Um Dia Inesquecível

Entre sonhos e ilusões, lá estava eu em uma manhã de sexta-feira, recapitulando a ótima semana que passara, exceto pelo fato de estar muito cansada devido ao meu trabalho complicado e exaustivo. Ligado sem mera coincidência a redigir milhares de relatórios e, no final, acabar sem uma gratificação adequada, que atingisse um reconhecimento como profissional, causava-me receio por saber qual seria o resultado final.

Estava sentada agora, neste exato momento, na calçada cinza e cheia de marcas amarronzadas deixadas ali por consequência do mau tempo que fizera há dois dias atrás. Em frente à minha casa esperava apenas minha amiga Laura chegar no seu Porsche vermelho, luxuoso e coberto de lama, para irmos juntas ao trabalho, como sempre fizéramos desde os velhos tempos.

De repente ouço o choro ininterrupto de uma garotinha que andava desesperadamente. Eu não sabia ao certo qual era a ambição daquela pobre criança, até o momento que sua voz soou como uma sirene em combustão, gritando e clamando por sua mãe. Ela corria em minha direção agora. Sem pensar, meus braços juntaram-se num movimento voluntário ao redor de seu corpo, o que me fez ver um medo assustador naquele rosto indefeso.

Estar ali me deixara aflita e inquieta, enquanto havia uma incrível sensação de desespero, todas as dificuldades e pesadelos que, por mais que tentasse expulsá-los, sabia que jamais iriam embora de minha memória. A infância pobre, coberta por rejeição e desconsolo, faziam de mim uma pessoa frágil, mas também repleta de forças para construir um futuro e uma carreira brilhantes, superando os próprios limites e fazendo pelos outros o que, sinceramente, nunca fora nem sequer planejado a mim.
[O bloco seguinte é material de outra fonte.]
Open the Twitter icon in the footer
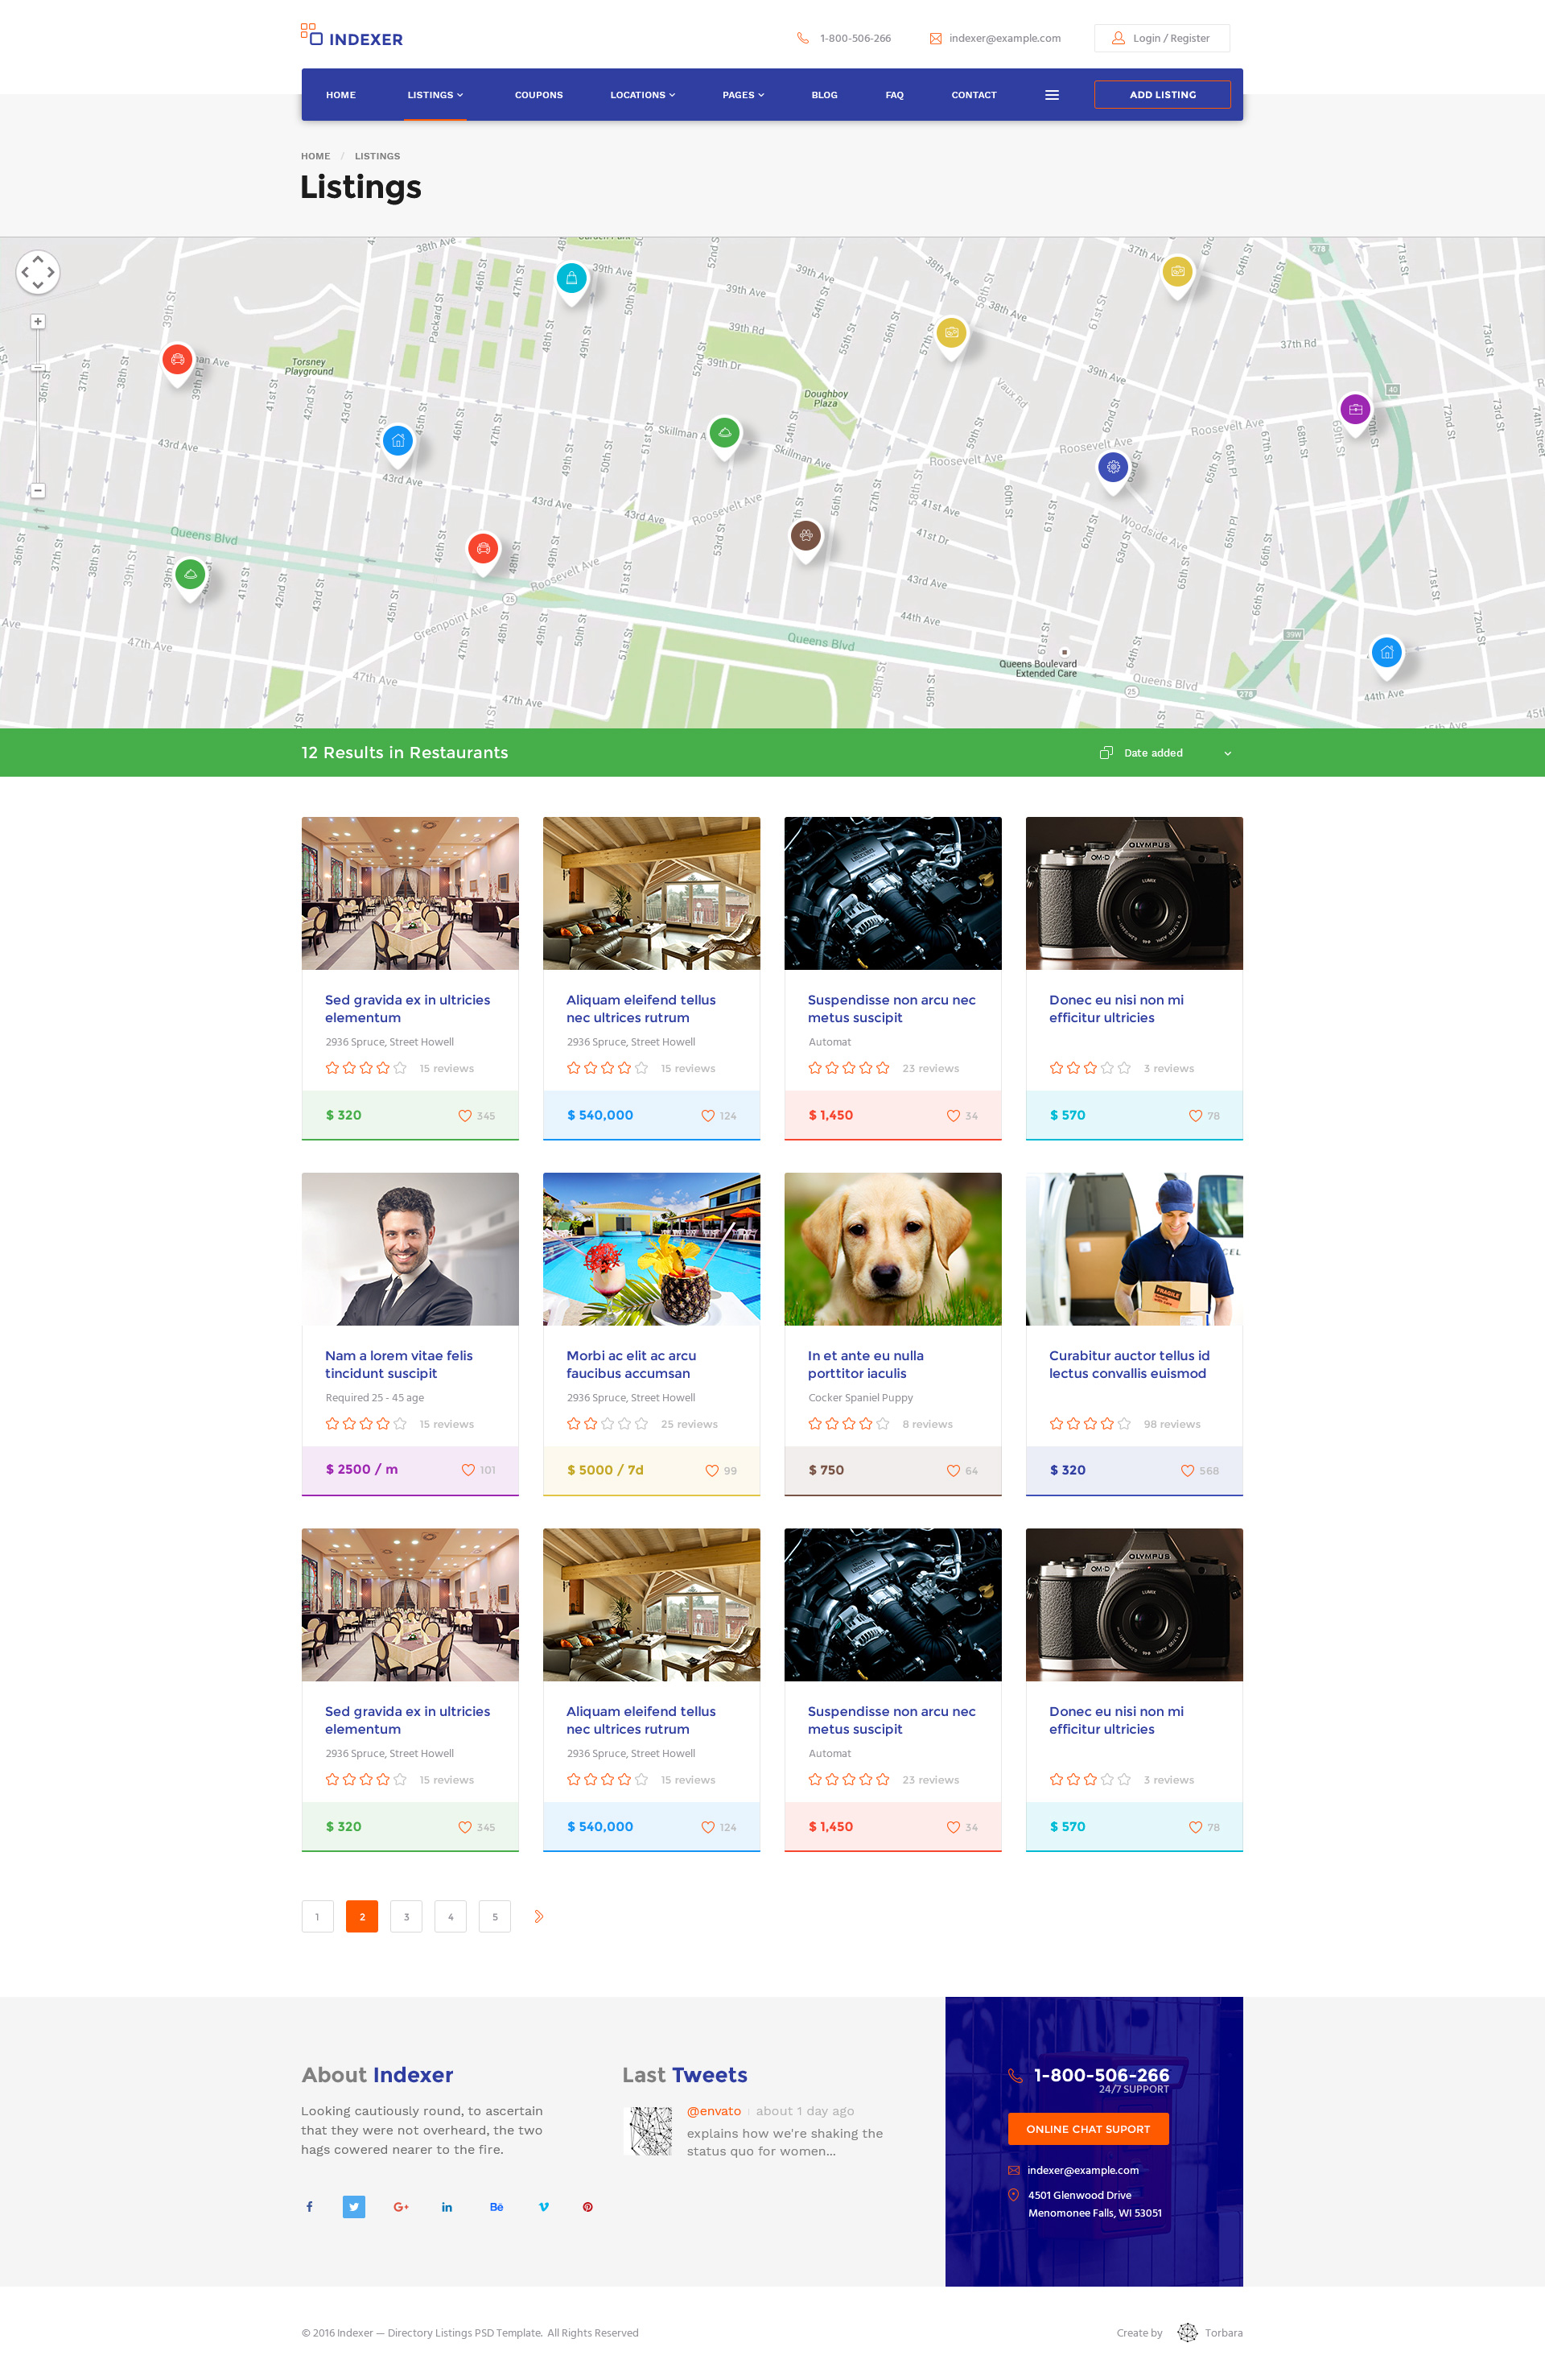 click(x=354, y=2206)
Fechei os olhos e tentei preencher a mente com pensamentos que levassem aquelas lágrimas para longe de meu rosto. Um pouco impossível seria essa, sem dúvida, uma missão para não desabar em um turbilhão de emoções. Permanecer ali, com lembranças afagando a memória e vendo uma simples previa de mim nos olhos aquosos e ansiosos daquela menininha, me fez ter uma pequena viagem para o complexo interior da mente.
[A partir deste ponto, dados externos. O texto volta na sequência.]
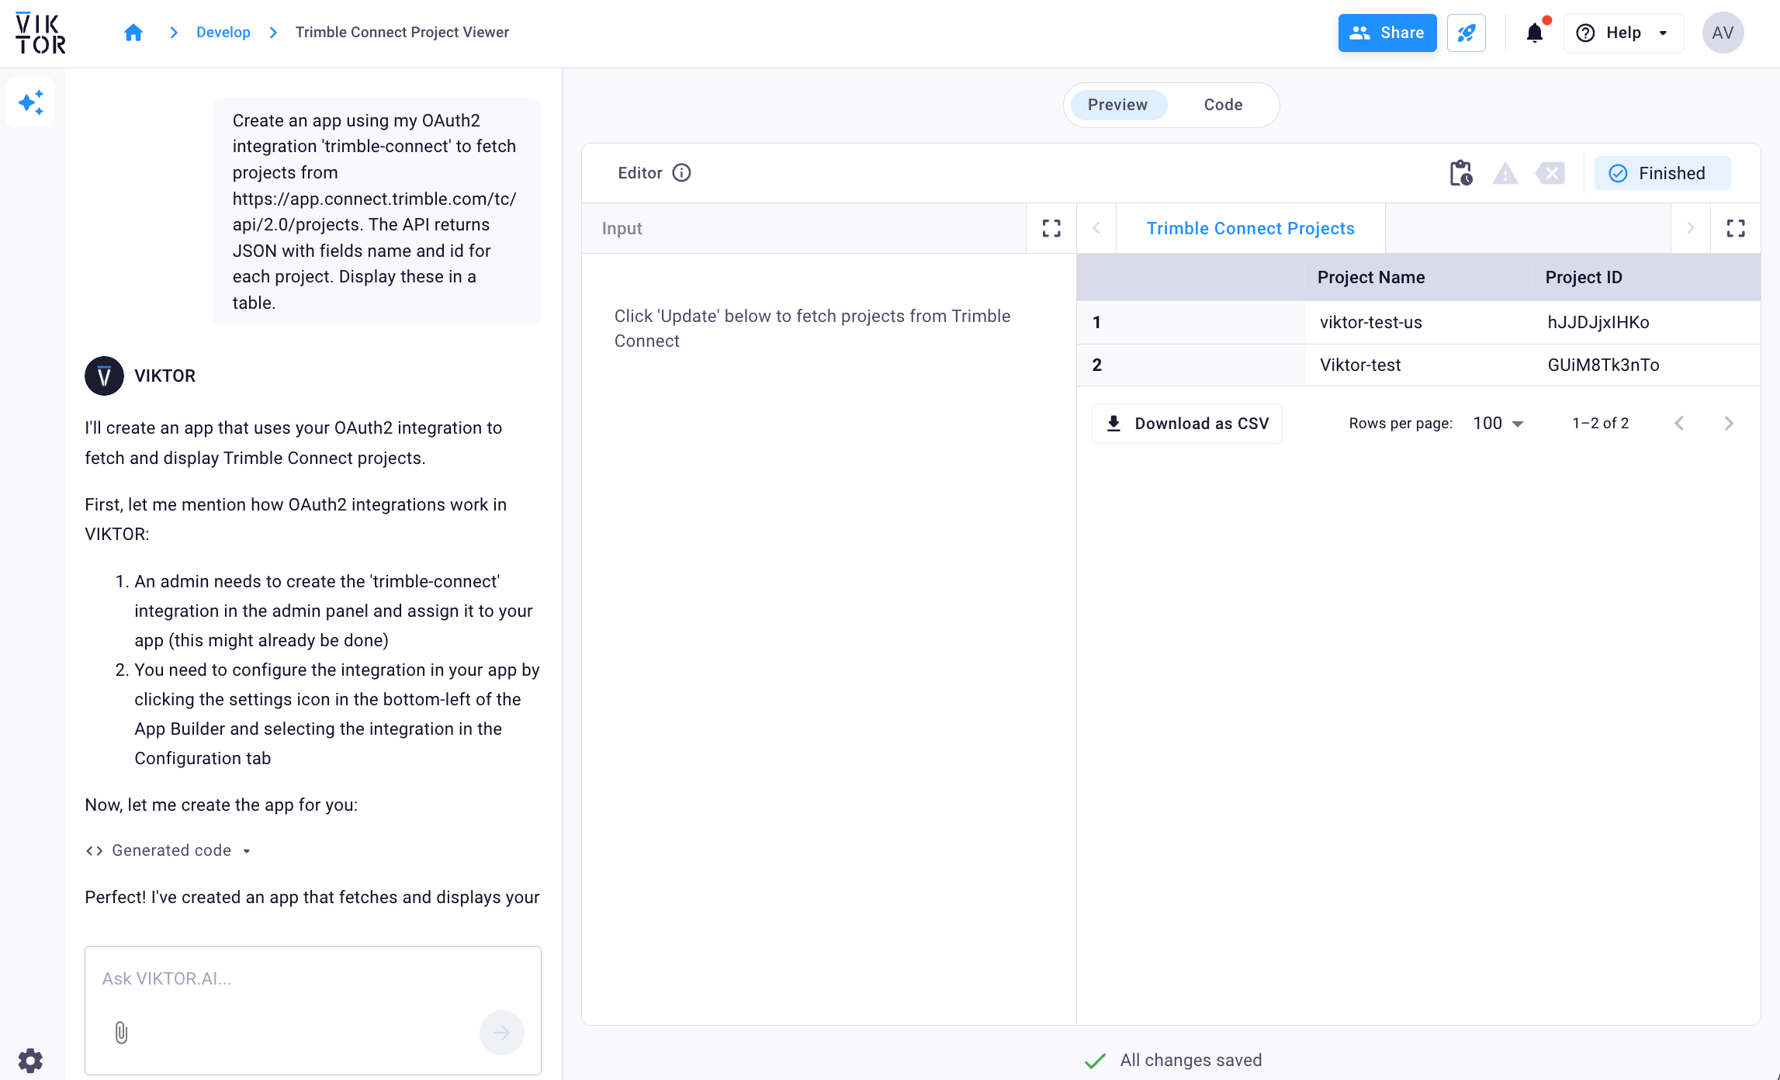
Task: Attach a file using the paperclip icon
Action: pos(121,1032)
Quando nos distanciamos, Clara que, até a pouco soluçava sem parar, contou-me seu nome e que se perdera de sua mãe enquanto andavam em meio a uma multidão de pessoas na rua. Ajudei-a a acalmar-se, insistindo em uma maneira na qual tudo ficaria bem. Prestando mais atenção, percebi uma mochila que Clara levava nas costas. Rapidamente vasculhei-a sem ao menos pedir permissão. Com grande êxito encontrei uma agenda com a identificação da criança e também telefones de seus responsáveis.

Quando sua mãe, após receber minha ligação, chegou até onde estávamos ficou muito agradecida. Não tinha palavras, estava em estado de choque e o que mais sabia fazer no momento era abraçar Clara e falar sem parar o quanto a amava.

Tudo ficou bem e eu me senti realizada por fazer o bem a alguém. Às vezes pergunto-me qual é a verdadeira missão de cada um, outras vezes espero a certeza de que tudo um dia realmente possa ser visto de uma maneira inocente e angelical, como os olhos de uma criança, imaginando um luminoso lugar ao céu para encontrar a paz e ser feliz. Tendo a certeza de que Clara estava em segurança, na proteção de sua mãe, me despedi delas e voltei à rotina do dia.

Ao anoitecer quando retornei de volta para casa, terminando mais um dia de trabalho cheio de novas experiências, parei no portão e fiquei admirando os carros passarem pela rua.

Assim que a chuva caiu lentamente sobre minha pele, pude sentir um brilho intenso dentro de mim, não sabia direito o que estava acontecendo, minha alma ardia em chamas, um calor que glorificava até mesmo a última gota de esperança que havia no mundo. Enquanto fitava a adorável beleza de tudo o que nos rodeia, maravilhosamente bem pelo dia que me fora oportunizado, servindo de amparo àquele pequeno ser, lembro da criança desprotegida que segurei em meus braços, consolando sua agonia e seu medo por estar sozinha.

Pego minha bolsa e entro, sentindo-me feliz e com muita paz no coração, afinal não é sempre que Deus nos consagra uma oportunidade como esta. O que vale é ver a vida com um olhar perspectivo, aproveitando cada segundo, cada simples detalhe que ensina a aprender com erros e acertos e, com isso, tornando-se pessoas melhores.